To test a transition from one state (before) to another (after), you need a way to put the app in the before state.
Your app surely won't be running while the OS is being updated, so you really only need to worry about the app starting up and discovering that the OS has been updated. There are a couple options:
Copy all your app's data files from a device running the "old" iOS version (5.1 according to your question) to a device running the new (6.0) version. The organizer in Xcode will let you easily copy your app's "container" from a device to your Mac or vice versa.
Make your app write it's data in the "old" format. It's not uncommon for an app to have methods for reading and writing data in different formats depending on the environment, so it's often easier to get your app to write data out in the old format than to actually copy from an old device.
Whichever path you choose, think about any other places (like user defaults) where you might made OS version-dependent changes and set those back to values that correspond to the previous OS. This applies especially to keychain items, which aren't stored in your app's sandbox.

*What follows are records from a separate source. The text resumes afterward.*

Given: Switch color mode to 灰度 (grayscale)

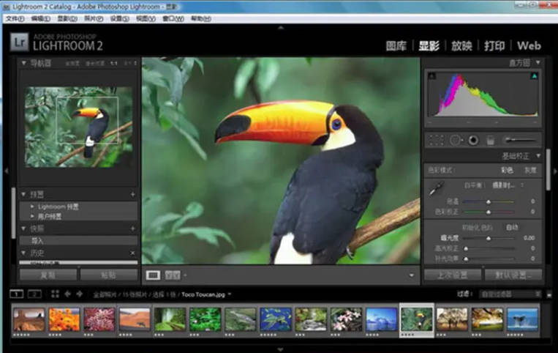Looking at the screenshot, I should (531, 170).
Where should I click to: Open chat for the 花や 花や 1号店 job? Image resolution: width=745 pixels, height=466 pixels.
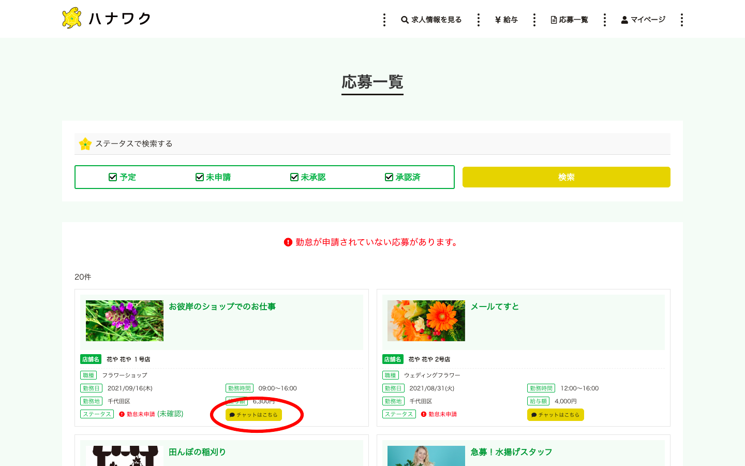(254, 415)
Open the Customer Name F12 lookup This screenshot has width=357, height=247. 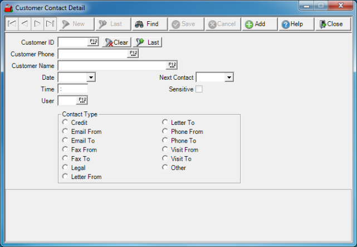[172, 66]
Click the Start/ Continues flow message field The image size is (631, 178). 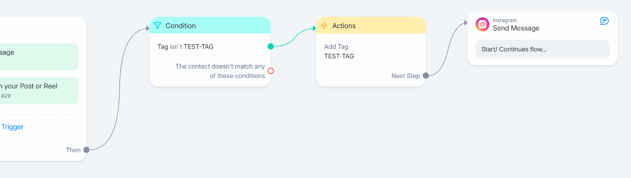tap(542, 49)
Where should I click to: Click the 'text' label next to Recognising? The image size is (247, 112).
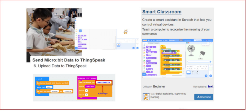210,87
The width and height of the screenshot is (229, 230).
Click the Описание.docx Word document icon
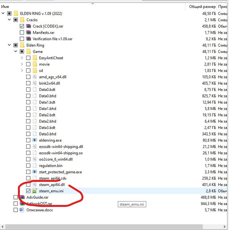pos(22,210)
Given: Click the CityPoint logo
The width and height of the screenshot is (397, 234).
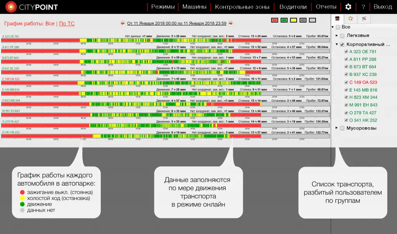Looking at the screenshot, I should tap(32, 7).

Unit testing frameworks (like Apple's XCTest framework) generally have a setup mechanism that you could use to reset your app to the before state, including copying files, adding and removing keychain items, setting defaults items, etc. You can then add unit tests that run whatever code might be involved in an update and test the results. With a set of easily repeatable tests you'll be able to debug any problems more easily.
However you approach it, the goal is to put the app in the same state that it would be in if it were running for the first time after an OS update occurred. You don't have to worry about simulating the actual OS update, you only need to trick the app into thinking that the update has just happened.